• _REQUIRED ACTION_
Copy the entries word for word. Keep the pictures out.

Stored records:
* * * *
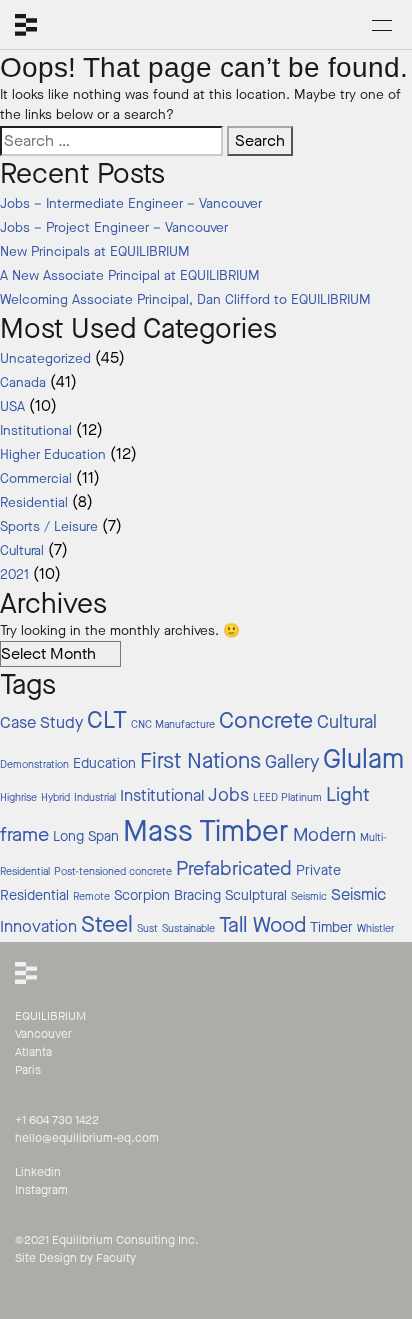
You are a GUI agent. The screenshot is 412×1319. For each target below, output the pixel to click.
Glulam (363, 759)
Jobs (228, 795)
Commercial (36, 479)
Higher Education (53, 455)
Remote (91, 896)
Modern (324, 835)
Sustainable (188, 928)
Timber (331, 927)
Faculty (116, 1258)
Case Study (41, 723)
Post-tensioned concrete (113, 871)
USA (12, 407)
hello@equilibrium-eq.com (87, 1138)
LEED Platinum (287, 797)
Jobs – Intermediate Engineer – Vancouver (131, 204)
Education (104, 763)
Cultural (22, 551)
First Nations (200, 760)
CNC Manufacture (173, 724)
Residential (34, 503)
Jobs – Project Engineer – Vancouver (114, 228)
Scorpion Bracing (167, 895)
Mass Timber (206, 831)
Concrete (266, 720)
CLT (107, 720)
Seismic (309, 896)
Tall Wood (262, 925)
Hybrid (55, 797)
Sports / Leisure (49, 527)
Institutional (36, 431)
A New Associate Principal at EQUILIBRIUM (130, 276)
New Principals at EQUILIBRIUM (95, 252)
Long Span (86, 836)
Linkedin (38, 1172)
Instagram (41, 1190)
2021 (14, 575)
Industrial (95, 797)
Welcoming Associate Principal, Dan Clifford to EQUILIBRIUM (185, 300)
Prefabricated (234, 868)
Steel (107, 924)
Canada (23, 383)
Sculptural (256, 895)
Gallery (292, 762)
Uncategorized (45, 359)
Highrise (18, 797)
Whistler (375, 928)
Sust (147, 928)
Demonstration (34, 764)
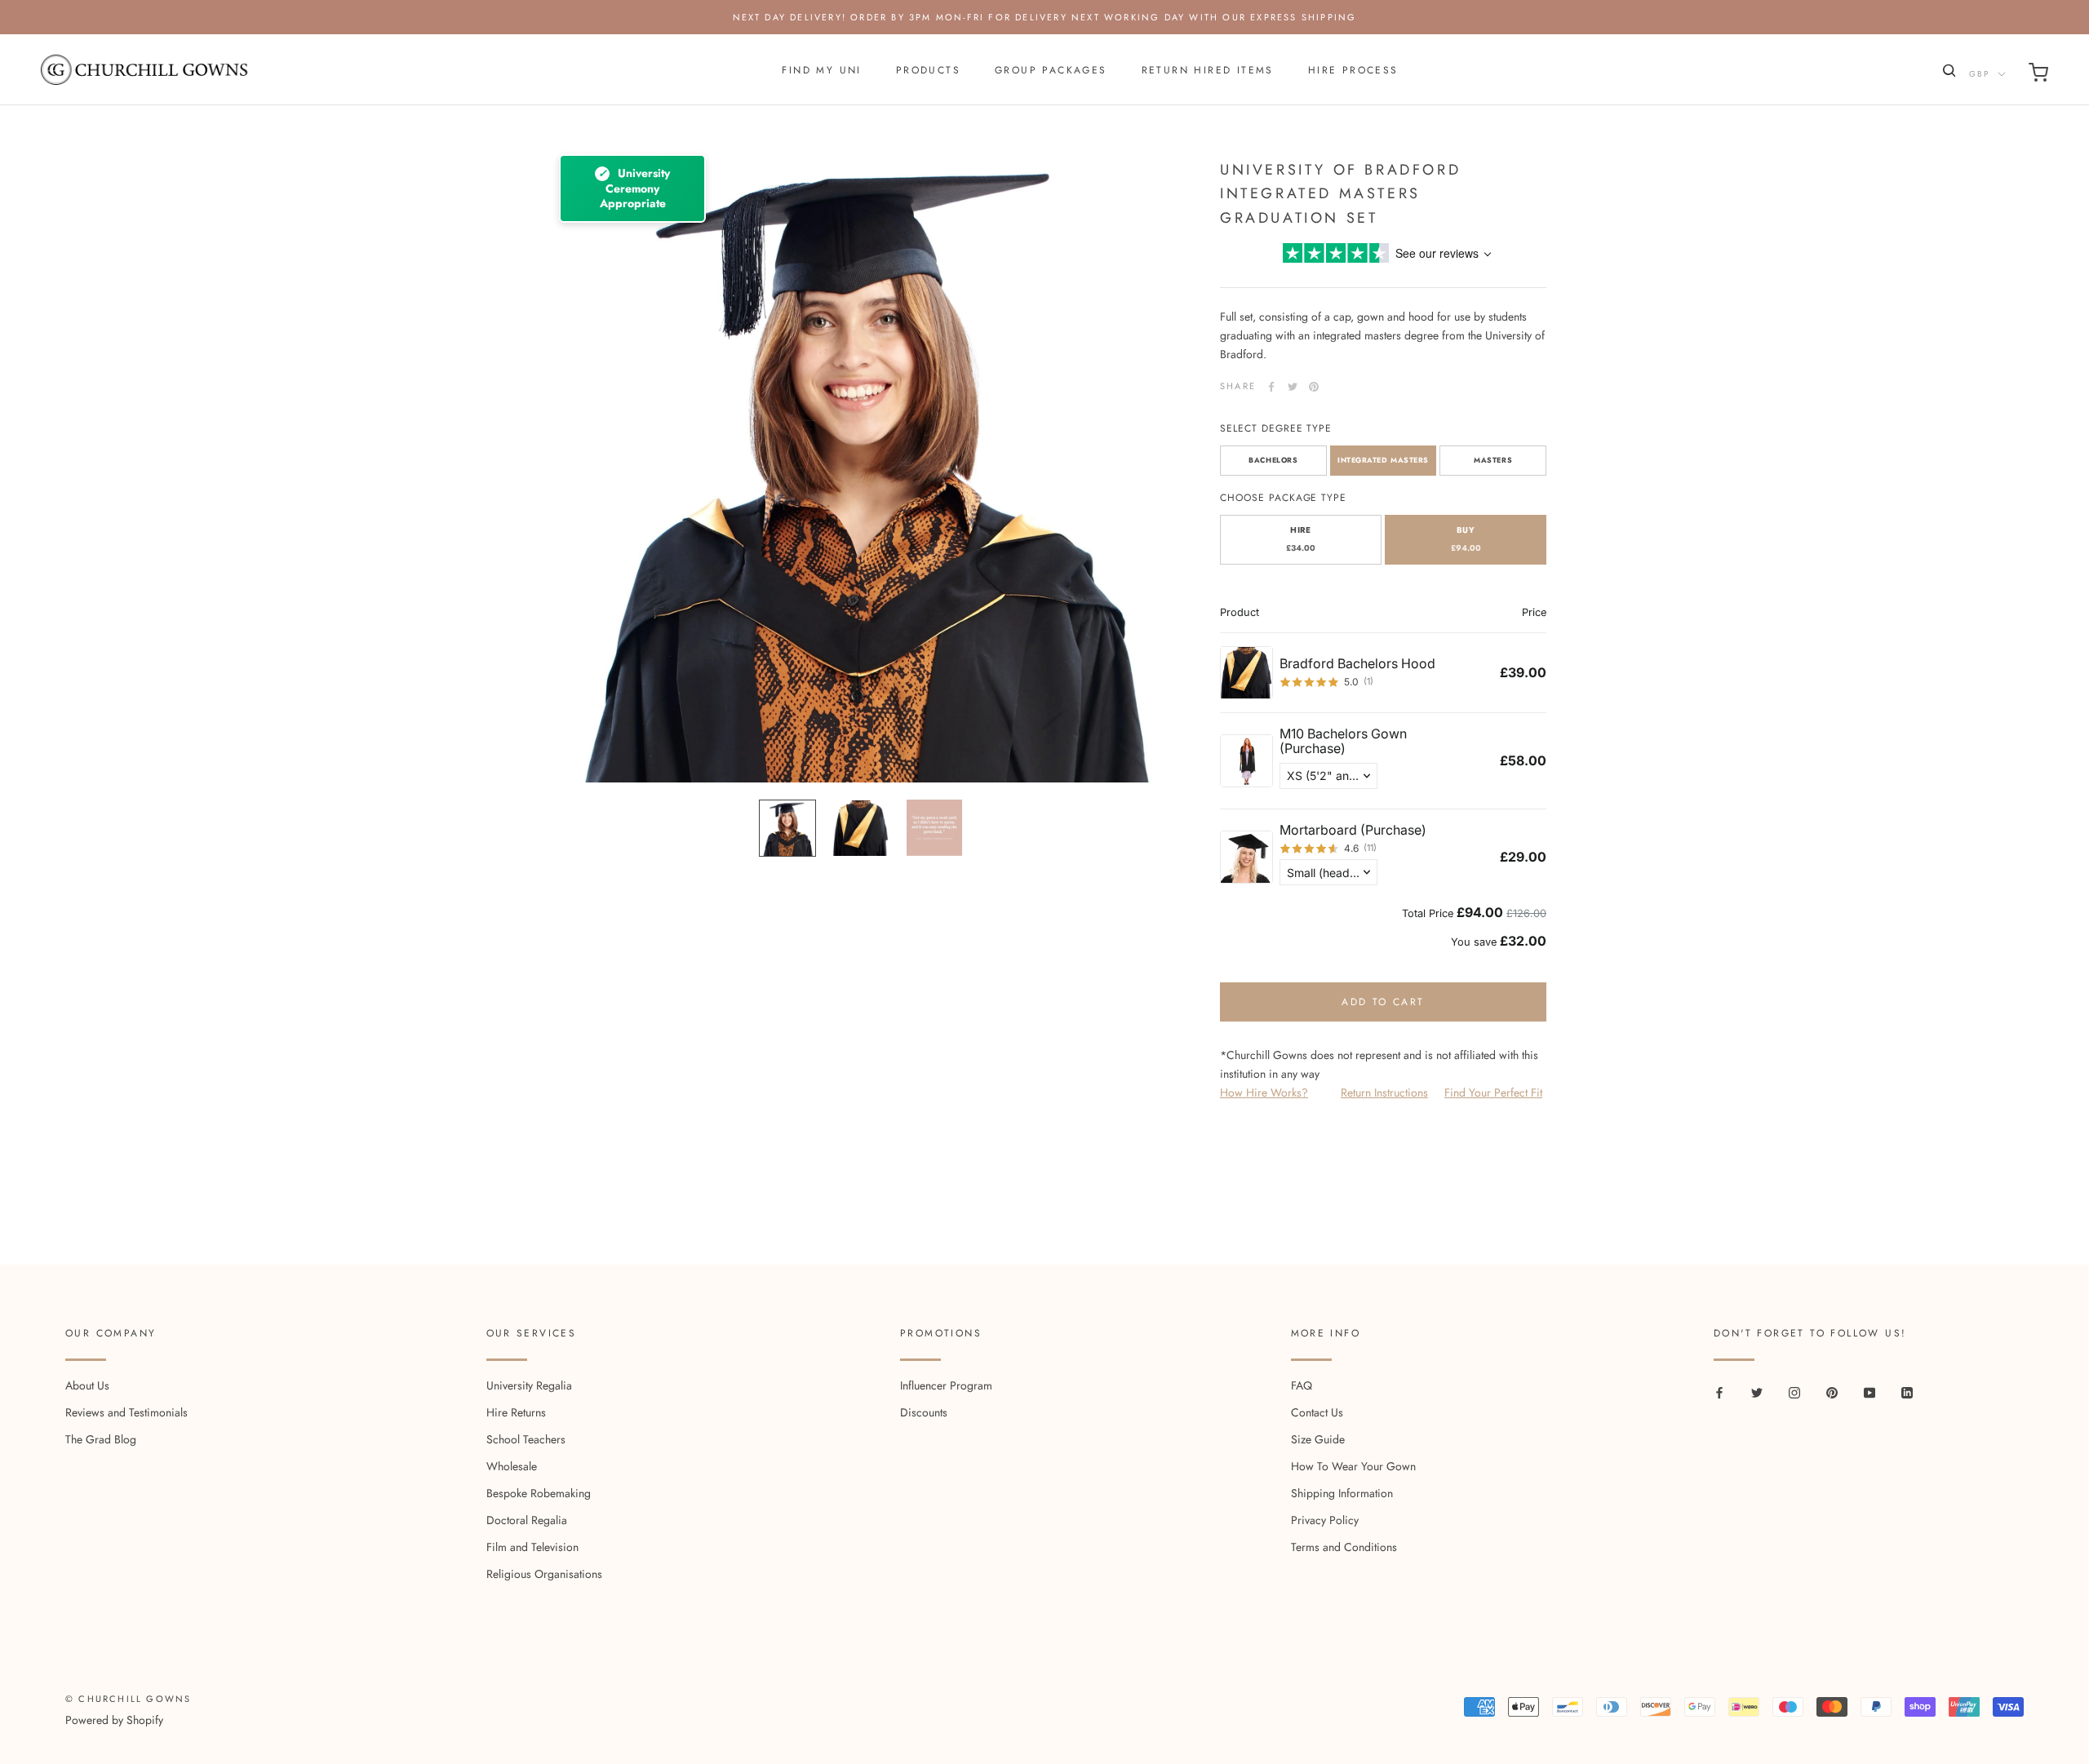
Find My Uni (821, 70)
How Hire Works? (1264, 1092)
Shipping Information (1342, 1493)
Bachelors (1273, 460)
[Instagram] (1794, 1391)
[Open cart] (2038, 75)
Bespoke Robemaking (538, 1493)
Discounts (923, 1412)
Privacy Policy (1325, 1520)
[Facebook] (1271, 387)
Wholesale (511, 1466)
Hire (1300, 539)
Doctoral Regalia (526, 1520)
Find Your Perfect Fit (1493, 1092)
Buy (1466, 539)
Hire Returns (516, 1412)
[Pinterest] (1314, 387)
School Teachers (525, 1439)
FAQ (1301, 1385)
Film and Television (532, 1547)
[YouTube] (1869, 1391)
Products (928, 70)
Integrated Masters (1383, 460)
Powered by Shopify (114, 1720)
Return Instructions (1384, 1092)
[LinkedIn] (1907, 1391)
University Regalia (529, 1385)
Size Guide (1318, 1439)
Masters (1493, 460)
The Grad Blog (100, 1439)
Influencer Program (946, 1385)
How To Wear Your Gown (1353, 1466)
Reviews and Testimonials (126, 1412)
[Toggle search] (1947, 74)
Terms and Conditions (1344, 1547)
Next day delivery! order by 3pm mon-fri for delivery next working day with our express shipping (1045, 17)
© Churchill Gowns (128, 1698)
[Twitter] (1292, 387)
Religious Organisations (544, 1574)
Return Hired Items (1208, 70)
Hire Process (1353, 70)
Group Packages (1051, 70)
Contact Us (1317, 1412)
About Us (87, 1385)
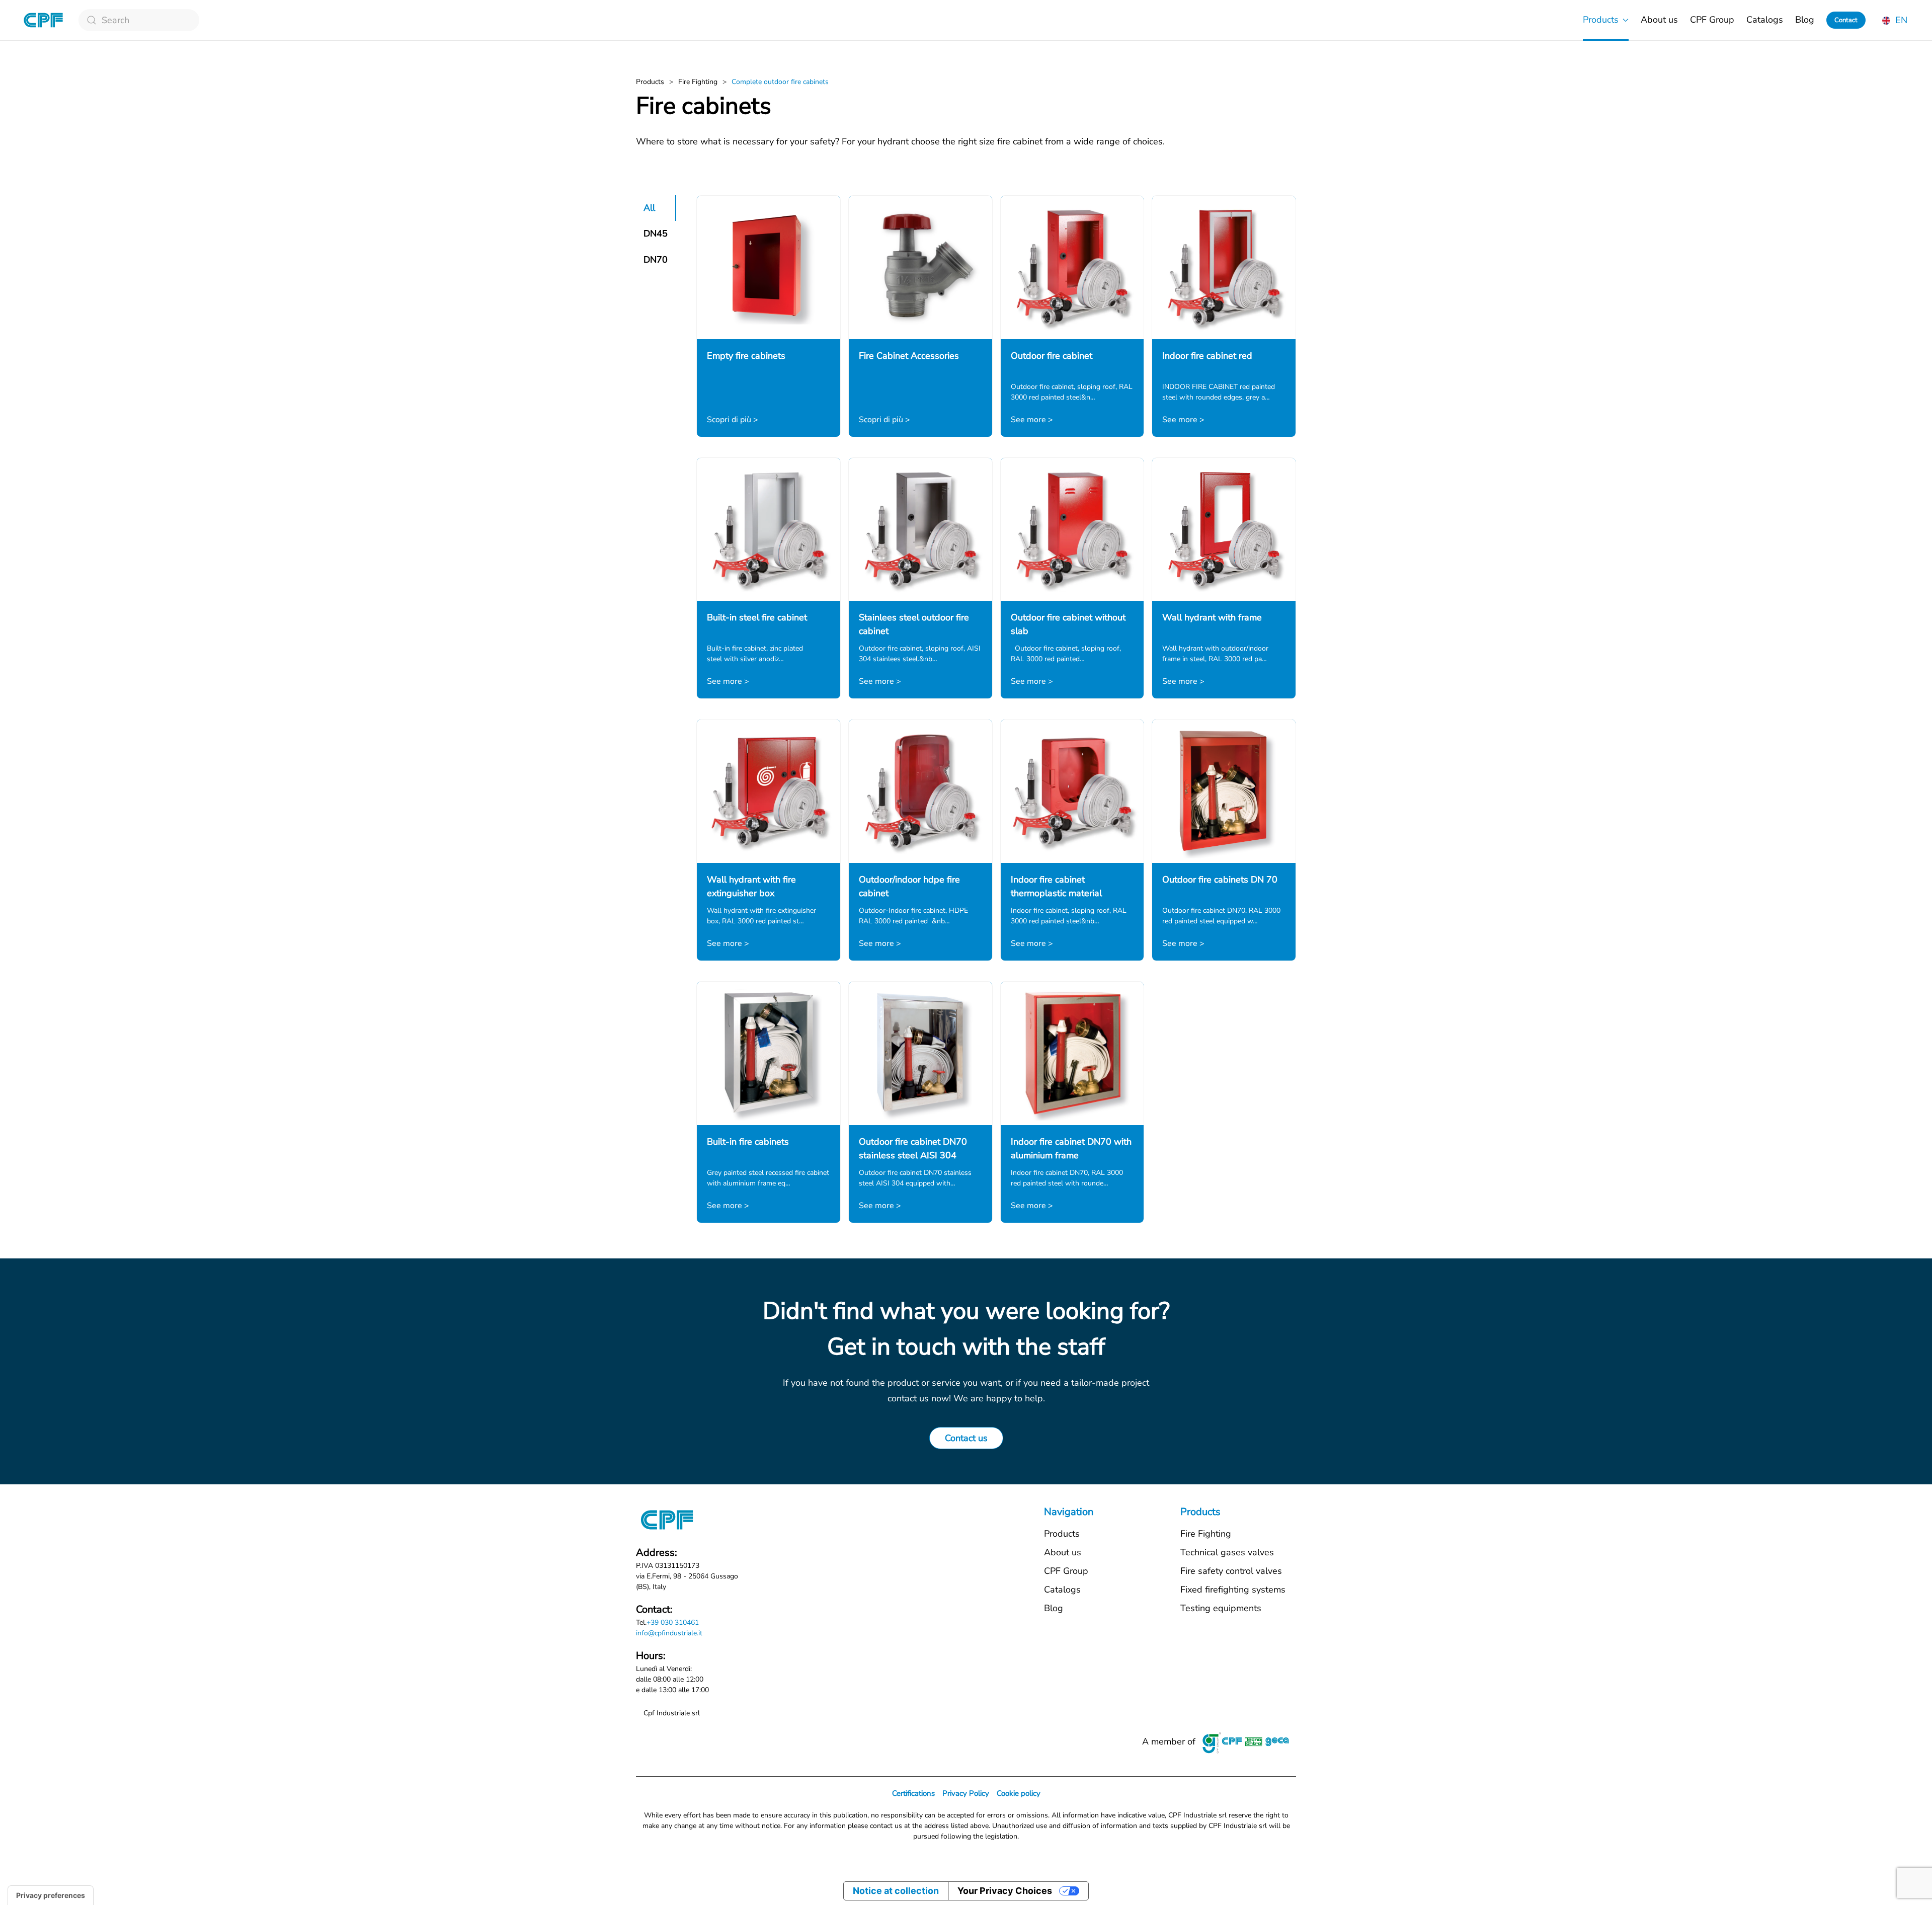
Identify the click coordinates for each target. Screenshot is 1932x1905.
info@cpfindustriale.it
* * * *
• _REPLY TO THE TASK_
You are a GUI agent. The screenshot is 412×1319. For each target below, output the pixel to click.
Glulam (363, 759)
Jobs (228, 795)
Commercial (36, 479)
Higher Education (53, 455)
Remote (91, 896)
Modern (324, 835)
Sustainable (188, 928)
Timber (331, 927)
Faculty (116, 1258)
Case Study (41, 723)
Post-tensioned concrete (113, 871)
USA (12, 407)
hello@equilibrium-eq.com (87, 1138)
LEED Platinum (287, 797)
Jobs – Intermediate Engineer – Vancouver (131, 204)
Education (104, 763)
Cultural (22, 551)
First Nations (200, 760)
CNC Manufacture (173, 724)
Residential (34, 503)
Jobs – Project Engineer – Vancouver (114, 228)
Scorpion Bracing (167, 895)
Mass Timber (206, 831)
Concrete (266, 720)
CLT (107, 720)
Seismic (309, 896)
Tall Wood (262, 925)
Hybrid (55, 797)
Sports / Leisure (49, 527)
Institutional (36, 431)
A New Associate Principal at EQUILIBRIUM (130, 276)
New Principals at EQUILIBRIUM (95, 252)
Long Span (86, 836)
Linkedin (38, 1172)
Instagram (41, 1190)
2021 (14, 575)
Industrial (95, 797)
Welcoming Associate Principal, Dan Clifford to EQUILIBRIUM (185, 300)
Prefabricated (234, 868)
Steel (107, 924)
Canada (23, 383)
Sculptural (256, 895)
Gallery (292, 762)
Uncategorized (45, 359)
Highrise (18, 797)
Whistler (375, 928)
Sust (147, 928)
Demonstration (34, 764)
Find My Uni (821, 70)
How Hire Works? (1264, 1092)
Shipping Information (1342, 1493)
Bachelors (1273, 460)
[Instagram] (1794, 1391)
[Open cart] (2038, 75)
Bespoke Robemaking (538, 1493)
Discounts (923, 1412)
Privacy Policy (1325, 1520)
[Facebook] (1271, 387)
Wholesale (511, 1466)
Hire (1300, 539)
Doctoral Regalia (526, 1520)
Find Your Perfect Fit (1493, 1092)
Buy (1466, 539)
Hire Returns (516, 1412)
[Pinterest] (1314, 387)
School Teachers (525, 1439)
FAQ (1301, 1385)
Film and Television (532, 1547)
[YouTube] (1869, 1391)
Products (928, 70)
Integrated Masters (1383, 460)
Powered by Shopify (114, 1720)
Return Instructions (1384, 1092)
[LinkedIn] (1907, 1391)
University Regalia (529, 1385)
Size Guide (1318, 1439)
Masters (1493, 460)
The Grad Blog (100, 1439)
Influencer Program (946, 1385)
How To Wear Your Gown (1353, 1466)
Reviews and Testimonials (126, 1412)
[Toggle search] (1947, 74)
Terms and Conditions (1344, 1547)
Next day delivery! order by 3pm mon-fri for delivery next working day with our express shipping (1045, 17)
© Churchill Gowns (128, 1698)
[Twitter] (1292, 387)
Religious Organisations (544, 1574)
Return Hired Items (1208, 70)
Hire Process (1353, 70)
Group Packages (1051, 70)
Contact Us (1317, 1412)
About Us (87, 1385)
Identify the click coordinates for each target. Screenshot is 1932x1905.
info@cpfindustriale.it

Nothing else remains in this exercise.